Las arenas implacables del desierto de Chihuahua se extienden a ambos lados de la frontera entre México y Estados Unidos, y hasta allí, al oeste del estado de Texas, ha llegado Haydée Castillo, defensora de derechos humanos, ahora en el exilio, en busca de identificar compatriotas nicaragüenses entre los cadáveres de los migrantes que han sucumbido en la travesía. Hierbajos secos y cactus espinosos adornan las dunas. De algunos de los cuerpos sólo queda la osamenta cubiertas de harapos; otros se hallan aún en descomposición bajo el sol que arde implacable sobre las molleras.
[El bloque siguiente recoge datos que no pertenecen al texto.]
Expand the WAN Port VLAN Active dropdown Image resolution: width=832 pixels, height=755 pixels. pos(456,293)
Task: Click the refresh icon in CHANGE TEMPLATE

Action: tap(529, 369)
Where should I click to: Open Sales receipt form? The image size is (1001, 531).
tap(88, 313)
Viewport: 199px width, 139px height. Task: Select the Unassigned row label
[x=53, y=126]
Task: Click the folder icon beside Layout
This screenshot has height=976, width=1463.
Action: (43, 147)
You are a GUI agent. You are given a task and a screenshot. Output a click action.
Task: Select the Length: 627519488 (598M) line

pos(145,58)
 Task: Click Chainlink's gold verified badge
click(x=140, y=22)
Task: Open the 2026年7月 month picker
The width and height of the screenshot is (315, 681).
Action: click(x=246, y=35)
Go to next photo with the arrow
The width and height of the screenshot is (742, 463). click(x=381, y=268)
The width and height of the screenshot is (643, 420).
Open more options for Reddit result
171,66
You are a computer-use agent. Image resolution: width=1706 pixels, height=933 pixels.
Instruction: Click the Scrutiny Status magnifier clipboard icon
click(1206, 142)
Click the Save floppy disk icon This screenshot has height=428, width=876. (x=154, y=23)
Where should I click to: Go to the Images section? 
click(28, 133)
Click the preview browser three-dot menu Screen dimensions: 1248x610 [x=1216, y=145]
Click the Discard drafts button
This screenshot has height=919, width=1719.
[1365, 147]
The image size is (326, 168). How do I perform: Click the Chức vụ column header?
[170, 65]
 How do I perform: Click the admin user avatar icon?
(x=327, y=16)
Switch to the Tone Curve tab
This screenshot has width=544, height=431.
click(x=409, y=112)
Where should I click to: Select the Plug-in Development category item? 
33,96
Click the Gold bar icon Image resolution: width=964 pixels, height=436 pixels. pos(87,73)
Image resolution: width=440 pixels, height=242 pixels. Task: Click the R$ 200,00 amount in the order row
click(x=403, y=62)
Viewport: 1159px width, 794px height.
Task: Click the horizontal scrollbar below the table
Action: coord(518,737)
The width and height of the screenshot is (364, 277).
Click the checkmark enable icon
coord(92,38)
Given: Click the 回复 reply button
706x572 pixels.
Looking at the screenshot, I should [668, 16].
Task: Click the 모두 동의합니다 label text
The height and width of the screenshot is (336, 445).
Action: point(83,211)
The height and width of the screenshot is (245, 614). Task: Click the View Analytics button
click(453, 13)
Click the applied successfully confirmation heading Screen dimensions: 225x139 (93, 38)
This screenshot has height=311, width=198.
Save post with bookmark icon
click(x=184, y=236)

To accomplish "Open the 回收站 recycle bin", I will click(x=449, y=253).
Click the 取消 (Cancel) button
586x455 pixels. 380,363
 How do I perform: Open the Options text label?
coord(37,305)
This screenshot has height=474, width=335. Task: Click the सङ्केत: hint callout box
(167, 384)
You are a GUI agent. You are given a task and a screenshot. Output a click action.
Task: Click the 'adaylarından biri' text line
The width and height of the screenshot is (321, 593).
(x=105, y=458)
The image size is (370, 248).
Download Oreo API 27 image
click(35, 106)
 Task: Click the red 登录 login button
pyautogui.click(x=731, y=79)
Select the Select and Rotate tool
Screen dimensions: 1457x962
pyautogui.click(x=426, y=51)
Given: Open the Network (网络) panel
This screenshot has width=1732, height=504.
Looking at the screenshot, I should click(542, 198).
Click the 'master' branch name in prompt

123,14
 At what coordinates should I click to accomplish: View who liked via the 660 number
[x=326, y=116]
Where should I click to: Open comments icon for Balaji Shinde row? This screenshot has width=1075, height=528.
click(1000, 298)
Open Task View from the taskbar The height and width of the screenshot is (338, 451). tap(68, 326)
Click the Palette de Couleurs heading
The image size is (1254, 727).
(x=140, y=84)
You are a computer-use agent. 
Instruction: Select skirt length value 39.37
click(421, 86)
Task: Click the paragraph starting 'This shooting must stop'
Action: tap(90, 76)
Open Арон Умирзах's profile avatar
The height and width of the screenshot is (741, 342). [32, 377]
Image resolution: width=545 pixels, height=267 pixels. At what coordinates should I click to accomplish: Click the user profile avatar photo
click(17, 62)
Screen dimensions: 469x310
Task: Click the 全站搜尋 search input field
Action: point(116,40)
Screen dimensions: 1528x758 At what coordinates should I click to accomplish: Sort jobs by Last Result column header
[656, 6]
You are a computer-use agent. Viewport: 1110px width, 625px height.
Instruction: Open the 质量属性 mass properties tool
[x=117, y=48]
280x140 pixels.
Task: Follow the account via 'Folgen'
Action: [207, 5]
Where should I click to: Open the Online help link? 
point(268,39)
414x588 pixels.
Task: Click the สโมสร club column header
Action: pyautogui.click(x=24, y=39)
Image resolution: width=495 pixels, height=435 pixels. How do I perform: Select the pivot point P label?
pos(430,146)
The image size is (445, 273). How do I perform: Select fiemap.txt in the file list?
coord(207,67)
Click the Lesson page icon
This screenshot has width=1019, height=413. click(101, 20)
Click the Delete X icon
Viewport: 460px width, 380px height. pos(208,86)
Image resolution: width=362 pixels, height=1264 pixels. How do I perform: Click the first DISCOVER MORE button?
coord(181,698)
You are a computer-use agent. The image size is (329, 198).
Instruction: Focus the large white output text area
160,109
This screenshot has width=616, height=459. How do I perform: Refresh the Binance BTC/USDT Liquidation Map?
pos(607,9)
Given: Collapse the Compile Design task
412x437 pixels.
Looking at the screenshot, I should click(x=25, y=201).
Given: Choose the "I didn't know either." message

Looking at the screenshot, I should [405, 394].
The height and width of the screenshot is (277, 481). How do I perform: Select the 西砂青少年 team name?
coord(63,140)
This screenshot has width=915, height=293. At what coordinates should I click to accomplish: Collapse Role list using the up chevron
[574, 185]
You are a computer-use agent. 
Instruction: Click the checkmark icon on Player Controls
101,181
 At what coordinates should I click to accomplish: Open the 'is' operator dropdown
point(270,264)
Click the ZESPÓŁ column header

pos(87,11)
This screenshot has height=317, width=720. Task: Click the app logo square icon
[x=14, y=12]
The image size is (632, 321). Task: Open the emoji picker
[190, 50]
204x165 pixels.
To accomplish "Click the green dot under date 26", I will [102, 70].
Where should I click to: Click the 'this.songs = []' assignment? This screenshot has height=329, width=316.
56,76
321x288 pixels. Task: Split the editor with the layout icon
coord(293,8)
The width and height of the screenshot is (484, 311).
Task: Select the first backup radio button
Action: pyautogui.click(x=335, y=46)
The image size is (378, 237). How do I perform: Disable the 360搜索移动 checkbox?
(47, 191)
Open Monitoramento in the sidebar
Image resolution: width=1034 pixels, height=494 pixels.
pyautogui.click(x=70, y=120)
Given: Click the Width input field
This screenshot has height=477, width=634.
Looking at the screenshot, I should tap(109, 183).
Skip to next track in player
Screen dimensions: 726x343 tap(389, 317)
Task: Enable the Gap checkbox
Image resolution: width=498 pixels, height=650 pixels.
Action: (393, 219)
La acompañan expertos de la Universidad de Texas que se encargan de tomar muestras de ADN para buscar como identificar a los migrantes en su base de datos. Entre las pertenencias hay alguna billetera con fotografías de familiares que quedaron atrás. Ella busca alguna pista, una cédula de identidad, algún billete de córdoba, una banderita de Nicaragua, alguna pulsera trenzada de azul y blanco.

 El éxodo hacia Estados Unidos ha venido creciendo dramáticamente desde 2018, cuando se dio la represión que dejó más de 400 muertos, sobre todo jóvenes, y en los últimos meses, tras la nueva ola de persecuciones, cárcel y asedio policial, ha tenido un repunte no menos dramático. “Con tristeza constatamos nuevamente la migración de nicaragüenses, en su gran mayoría jóvenes, por persecuciones políticas”, declara la Comisión Episcopal del Arzobispado de Managua.

En junio, la cifra de detenidos en la frontera con México, porque fueron sorprendidos cruzando, o se entregaron voluntariamente a las autoridades, fue de 7741, y en julio se duplicó, hasta alcanzar 13371. En enero había sido de 500.

En los dos últimos años han sido 31713 nicaragüenses los que, según el Servicio de Protección Fronteriza, han intentado atravesar la frontera, y 13 mil de ellos eran parte de familias que viajaban juntas, contando 1500 niños.

En el pasado los nicaragüenses no solían emigrar a Estados Unidos de la manera masiva que lo hacen los guatemaltecos, salvadoreños y hondureños, provenientes de los tres países centroamericanos del “triángulo del norte”, que han merecido recientemente un sonado programa de atención especial de inversión y desarrollo, a cargo de la propia vicepresidenta Kamala Harris.

Las razones tradicionales de la emigración desde estos tres países han sido sobre todos las penurias económicas y la inseguridad ciudadana. Y no es que los nicaragüenses no se desplazaran por esto mismo, pero lo hacían sobre todo hacia Costa Rica.

Pero ahora su número se multiplica, al sumarse la represión, y la incertidumbre a consecuencia de las políticas de aislamiento internacional que promueve la dictadura, y de las sanciones en su contra.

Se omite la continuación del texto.